### Task brief
Express every line of the rows below as a JSON list of strings, one string per line, with blank lines omitted.

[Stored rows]

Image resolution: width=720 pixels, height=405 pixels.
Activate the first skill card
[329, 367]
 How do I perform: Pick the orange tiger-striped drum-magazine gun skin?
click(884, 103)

### Worked answer
[
  "Image resolution: width=720 pixels, height=405 pixels.",
  "Activate the first skill card",
  "[329, 367]",
  " How do I perform: Pick the orange tiger-striped drum-magazine gun skin?",
  "click(884, 103)"
]